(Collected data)
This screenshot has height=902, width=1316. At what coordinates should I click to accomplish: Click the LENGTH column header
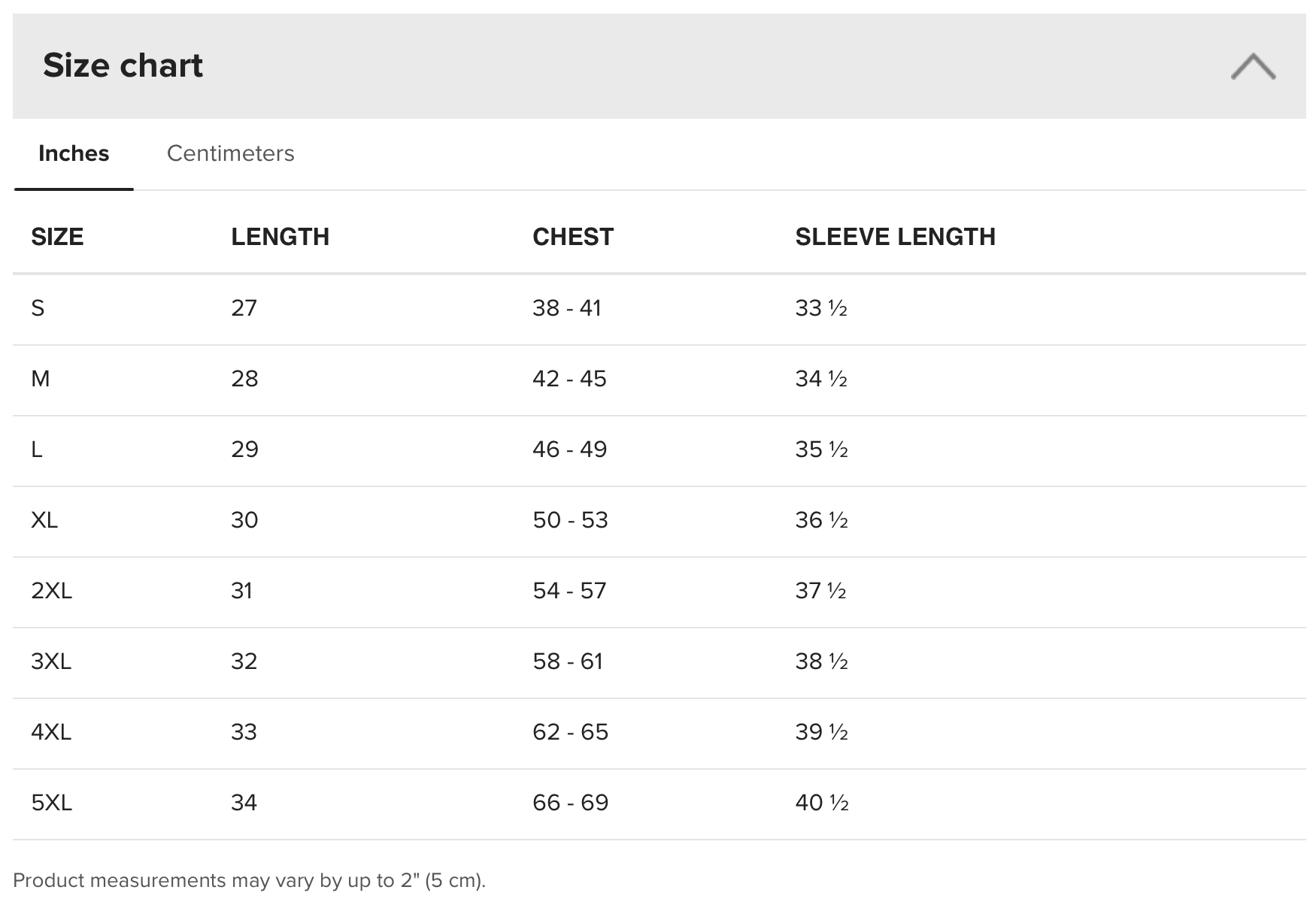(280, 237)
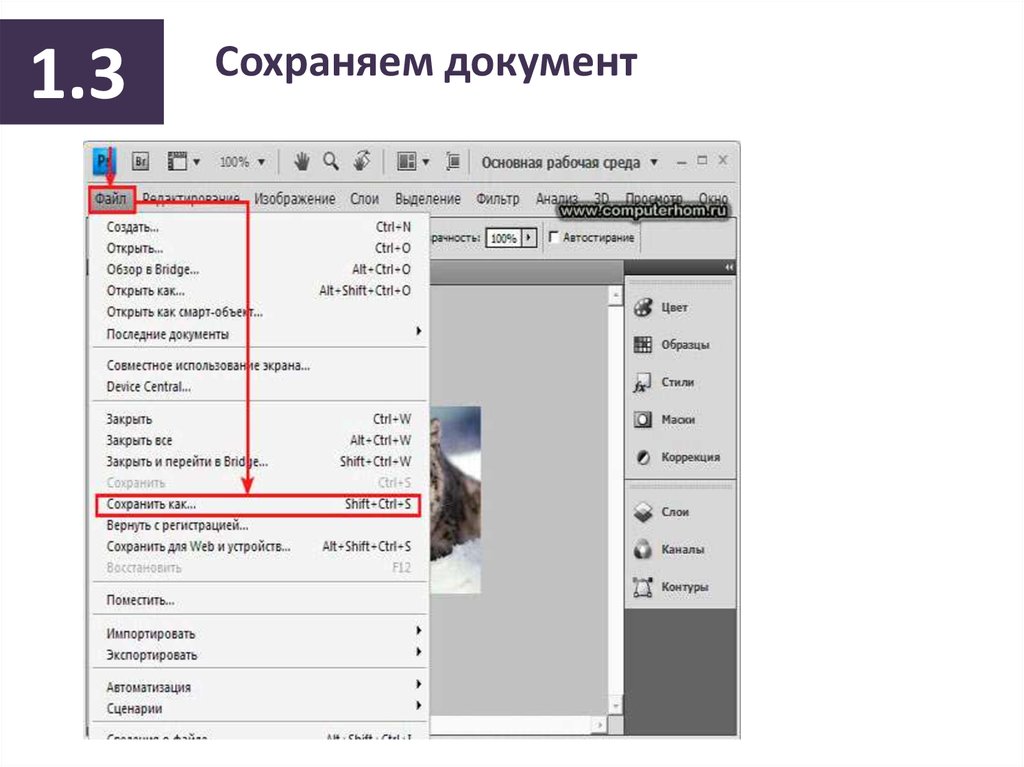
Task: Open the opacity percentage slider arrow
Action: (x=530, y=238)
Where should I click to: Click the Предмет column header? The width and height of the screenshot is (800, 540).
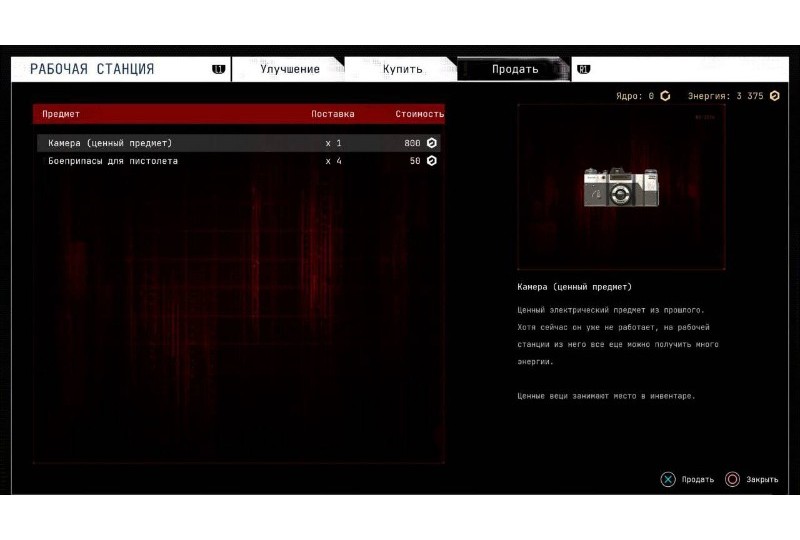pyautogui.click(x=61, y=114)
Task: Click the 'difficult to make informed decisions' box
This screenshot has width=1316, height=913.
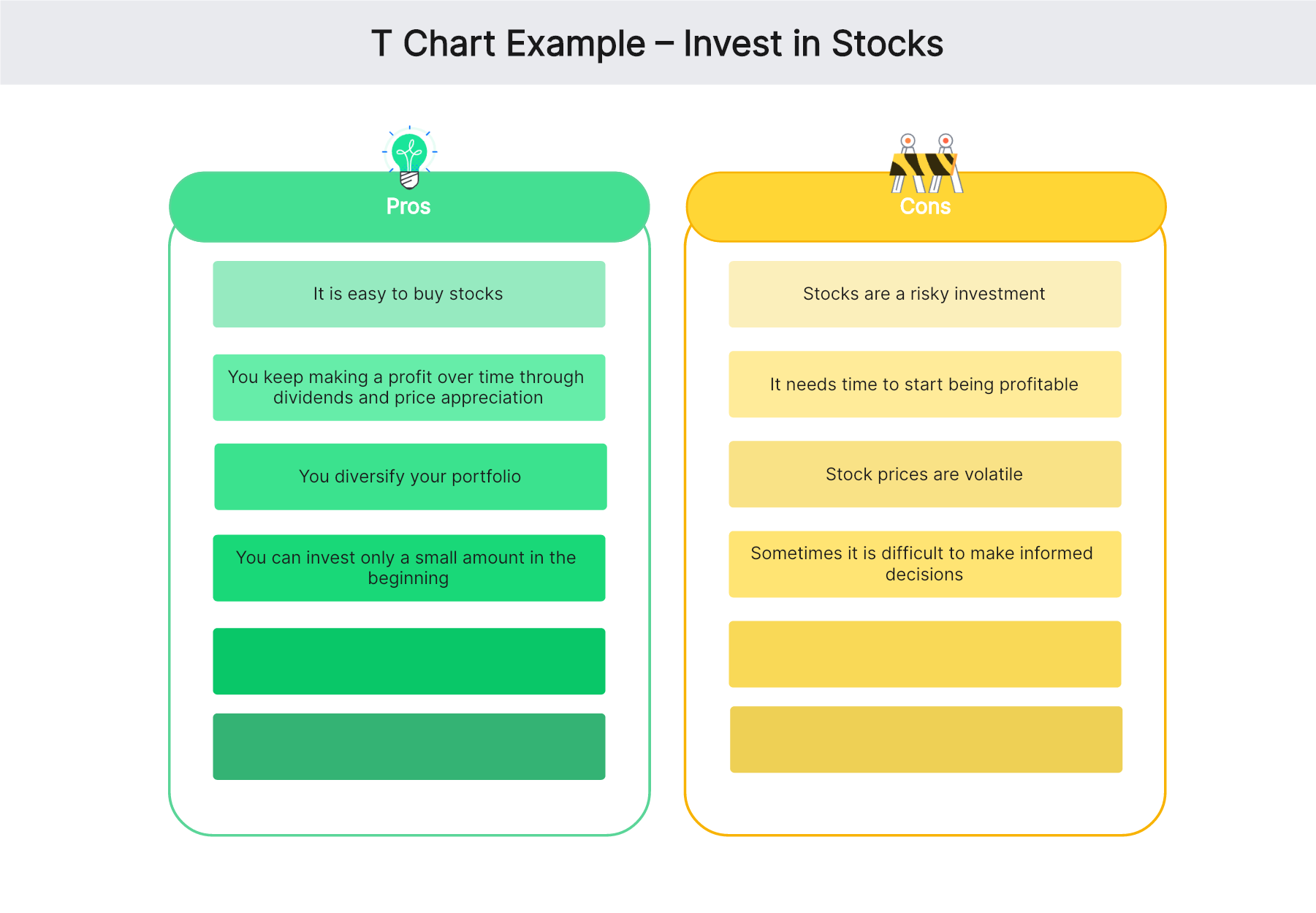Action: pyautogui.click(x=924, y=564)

#### AIM OF THE TASK
Please set down every record above exactly as it appears, leaving out the pictures.

#### RESULT OF THE TASK
This screenshot has height=902, width=1316. At what coordinates should I click to accomplish: Click the LENGTH column header
(280, 237)
Task: Open the opacity percentage slider arrow
Action: (x=530, y=238)
Where should I click to: Click the Предмет column header? The width and height of the screenshot is (800, 540).
pyautogui.click(x=61, y=114)
Task: Click the 'difficult to make informed decisions' box
This screenshot has width=1316, height=913.
Action: pyautogui.click(x=924, y=564)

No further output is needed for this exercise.